If a line in the listing below includes the word "will", pick it out.

:: EXTRACTED ENTRIES ::

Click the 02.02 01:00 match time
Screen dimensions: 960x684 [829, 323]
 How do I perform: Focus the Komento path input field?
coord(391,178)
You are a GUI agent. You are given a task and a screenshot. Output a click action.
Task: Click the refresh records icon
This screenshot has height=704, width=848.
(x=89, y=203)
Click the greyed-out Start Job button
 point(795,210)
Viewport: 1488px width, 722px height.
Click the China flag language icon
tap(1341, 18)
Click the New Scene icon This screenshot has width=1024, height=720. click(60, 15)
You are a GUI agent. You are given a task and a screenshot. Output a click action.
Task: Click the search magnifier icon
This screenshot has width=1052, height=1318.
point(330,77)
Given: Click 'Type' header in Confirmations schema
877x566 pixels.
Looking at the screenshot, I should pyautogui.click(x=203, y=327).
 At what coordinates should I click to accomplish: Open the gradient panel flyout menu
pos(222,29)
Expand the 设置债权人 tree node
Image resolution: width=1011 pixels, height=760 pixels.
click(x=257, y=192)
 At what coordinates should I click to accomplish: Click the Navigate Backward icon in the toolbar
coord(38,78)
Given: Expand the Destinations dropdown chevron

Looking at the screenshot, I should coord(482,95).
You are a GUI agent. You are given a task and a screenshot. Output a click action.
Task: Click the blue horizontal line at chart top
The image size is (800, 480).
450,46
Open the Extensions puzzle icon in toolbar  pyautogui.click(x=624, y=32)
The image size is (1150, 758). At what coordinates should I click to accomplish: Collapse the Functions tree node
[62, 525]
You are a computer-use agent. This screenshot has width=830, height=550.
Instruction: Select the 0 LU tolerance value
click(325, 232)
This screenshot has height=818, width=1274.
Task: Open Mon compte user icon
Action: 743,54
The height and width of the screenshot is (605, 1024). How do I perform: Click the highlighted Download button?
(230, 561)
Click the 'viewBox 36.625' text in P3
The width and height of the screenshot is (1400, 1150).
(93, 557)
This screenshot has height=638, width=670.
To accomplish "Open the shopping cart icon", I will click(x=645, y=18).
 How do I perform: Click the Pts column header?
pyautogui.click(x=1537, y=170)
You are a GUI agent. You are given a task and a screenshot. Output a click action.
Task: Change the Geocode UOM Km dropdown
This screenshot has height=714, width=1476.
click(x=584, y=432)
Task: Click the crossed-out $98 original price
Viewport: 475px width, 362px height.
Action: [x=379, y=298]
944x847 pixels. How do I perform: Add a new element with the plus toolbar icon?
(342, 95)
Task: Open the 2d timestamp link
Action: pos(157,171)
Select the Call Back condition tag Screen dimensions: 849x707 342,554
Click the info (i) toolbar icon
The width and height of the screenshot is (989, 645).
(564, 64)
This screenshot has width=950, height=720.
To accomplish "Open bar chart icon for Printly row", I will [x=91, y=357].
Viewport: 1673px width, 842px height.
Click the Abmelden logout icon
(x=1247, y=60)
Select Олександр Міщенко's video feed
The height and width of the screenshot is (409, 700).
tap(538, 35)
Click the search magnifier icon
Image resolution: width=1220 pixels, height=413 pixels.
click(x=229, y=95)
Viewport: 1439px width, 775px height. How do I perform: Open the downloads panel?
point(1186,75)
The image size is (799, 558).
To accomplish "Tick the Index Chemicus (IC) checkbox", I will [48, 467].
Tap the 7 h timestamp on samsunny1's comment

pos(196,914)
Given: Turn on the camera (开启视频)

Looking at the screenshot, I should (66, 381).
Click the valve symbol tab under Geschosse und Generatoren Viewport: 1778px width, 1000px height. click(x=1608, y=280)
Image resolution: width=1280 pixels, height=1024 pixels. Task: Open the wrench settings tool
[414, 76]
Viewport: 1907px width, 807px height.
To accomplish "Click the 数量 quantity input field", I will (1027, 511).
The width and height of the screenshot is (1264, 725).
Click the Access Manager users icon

:::

**ANSWER SECTION:**
To accomplish "Open the shopping cart icon", I will click(x=645, y=18).
To accomplish "Open bar chart icon for Printly row", I will [x=91, y=357].
To accomplish "Tick the Index Chemicus (IC) checkbox", I will [48, 467].
To accomplish "Click the 数量 quantity input field", I will (1027, 511).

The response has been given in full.